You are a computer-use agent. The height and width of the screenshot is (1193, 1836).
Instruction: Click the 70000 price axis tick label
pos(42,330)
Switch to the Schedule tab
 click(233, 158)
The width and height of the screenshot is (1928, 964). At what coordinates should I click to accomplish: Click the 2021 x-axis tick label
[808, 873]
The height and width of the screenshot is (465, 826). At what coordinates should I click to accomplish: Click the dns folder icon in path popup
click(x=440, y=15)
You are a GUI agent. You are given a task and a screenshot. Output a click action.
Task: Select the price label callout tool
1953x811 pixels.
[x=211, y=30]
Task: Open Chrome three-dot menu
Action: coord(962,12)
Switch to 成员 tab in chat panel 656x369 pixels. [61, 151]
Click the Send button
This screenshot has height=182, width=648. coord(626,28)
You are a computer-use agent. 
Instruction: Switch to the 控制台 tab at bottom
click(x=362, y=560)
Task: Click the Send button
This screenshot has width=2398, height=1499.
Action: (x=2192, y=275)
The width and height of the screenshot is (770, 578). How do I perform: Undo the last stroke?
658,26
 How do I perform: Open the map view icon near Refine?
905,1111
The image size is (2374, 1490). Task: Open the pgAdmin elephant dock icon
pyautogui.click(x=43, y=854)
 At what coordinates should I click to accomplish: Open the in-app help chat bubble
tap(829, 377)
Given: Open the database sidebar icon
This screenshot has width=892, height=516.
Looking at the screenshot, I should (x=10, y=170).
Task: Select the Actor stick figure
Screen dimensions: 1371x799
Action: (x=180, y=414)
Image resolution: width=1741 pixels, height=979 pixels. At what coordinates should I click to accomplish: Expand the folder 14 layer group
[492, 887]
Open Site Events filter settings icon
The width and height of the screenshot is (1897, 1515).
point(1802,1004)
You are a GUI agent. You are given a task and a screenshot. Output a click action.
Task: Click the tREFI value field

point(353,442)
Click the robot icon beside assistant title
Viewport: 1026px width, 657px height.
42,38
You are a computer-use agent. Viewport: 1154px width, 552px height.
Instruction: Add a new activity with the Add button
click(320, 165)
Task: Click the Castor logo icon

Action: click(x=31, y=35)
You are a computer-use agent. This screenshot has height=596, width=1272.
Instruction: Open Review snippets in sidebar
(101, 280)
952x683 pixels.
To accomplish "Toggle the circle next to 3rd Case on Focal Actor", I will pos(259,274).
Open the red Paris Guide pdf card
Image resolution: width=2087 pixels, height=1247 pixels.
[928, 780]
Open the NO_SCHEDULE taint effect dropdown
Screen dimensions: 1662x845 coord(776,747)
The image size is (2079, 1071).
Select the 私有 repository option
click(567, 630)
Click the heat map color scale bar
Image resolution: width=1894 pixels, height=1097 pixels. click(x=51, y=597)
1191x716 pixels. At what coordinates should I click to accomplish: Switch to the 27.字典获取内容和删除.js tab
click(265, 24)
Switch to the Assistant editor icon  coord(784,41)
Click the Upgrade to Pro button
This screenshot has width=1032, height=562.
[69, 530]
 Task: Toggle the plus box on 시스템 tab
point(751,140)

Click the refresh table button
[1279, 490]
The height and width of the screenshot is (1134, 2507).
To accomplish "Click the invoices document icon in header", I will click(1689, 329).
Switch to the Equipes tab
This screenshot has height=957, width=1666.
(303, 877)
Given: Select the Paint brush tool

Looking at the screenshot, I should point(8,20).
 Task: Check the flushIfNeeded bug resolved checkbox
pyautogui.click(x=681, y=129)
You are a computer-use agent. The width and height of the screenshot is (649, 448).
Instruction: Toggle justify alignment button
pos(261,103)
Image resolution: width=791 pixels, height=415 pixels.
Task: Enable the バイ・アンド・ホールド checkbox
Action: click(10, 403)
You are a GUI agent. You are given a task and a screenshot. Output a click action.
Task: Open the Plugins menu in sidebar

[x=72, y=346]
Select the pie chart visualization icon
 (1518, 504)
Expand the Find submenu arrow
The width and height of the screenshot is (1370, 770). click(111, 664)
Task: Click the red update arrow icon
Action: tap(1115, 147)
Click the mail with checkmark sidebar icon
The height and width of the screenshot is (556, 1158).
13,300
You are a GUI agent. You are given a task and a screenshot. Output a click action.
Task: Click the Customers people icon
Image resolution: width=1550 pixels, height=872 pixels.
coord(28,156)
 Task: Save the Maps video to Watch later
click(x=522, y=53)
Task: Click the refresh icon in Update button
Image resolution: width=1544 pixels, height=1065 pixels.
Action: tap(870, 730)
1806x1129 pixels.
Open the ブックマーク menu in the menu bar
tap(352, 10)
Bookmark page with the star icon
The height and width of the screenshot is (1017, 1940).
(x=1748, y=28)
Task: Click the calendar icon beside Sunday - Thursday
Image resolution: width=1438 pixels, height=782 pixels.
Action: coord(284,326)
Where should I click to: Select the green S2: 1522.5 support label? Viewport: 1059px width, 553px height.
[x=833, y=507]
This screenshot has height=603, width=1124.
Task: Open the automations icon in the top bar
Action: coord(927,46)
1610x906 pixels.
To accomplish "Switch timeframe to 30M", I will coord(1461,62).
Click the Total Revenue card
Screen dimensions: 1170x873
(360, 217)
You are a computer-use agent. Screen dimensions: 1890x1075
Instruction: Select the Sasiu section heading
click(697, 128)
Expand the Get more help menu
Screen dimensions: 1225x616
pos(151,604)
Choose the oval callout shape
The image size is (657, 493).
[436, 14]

▸ **What the task requires**
Take the listing from its first line to the line containing "Task: Select the price label callout tool". Reproduce those lines exactly and nothing else.

▸ **Result**
You are a computer-use agent. The height and width of the screenshot is (1193, 1836).
Instruction: Click the 70000 price axis tick label
pos(42,330)
Switch to the Schedule tab
 click(233, 158)
The width and height of the screenshot is (1928, 964). At what coordinates should I click to accomplish: Click the 2021 x-axis tick label
[808, 873]
The height and width of the screenshot is (465, 826). At what coordinates should I click to accomplish: Click the dns folder icon in path popup
click(x=440, y=15)
You are a GUI agent. You are given a task and a screenshot. Output a click action.
Task: Select the price label callout tool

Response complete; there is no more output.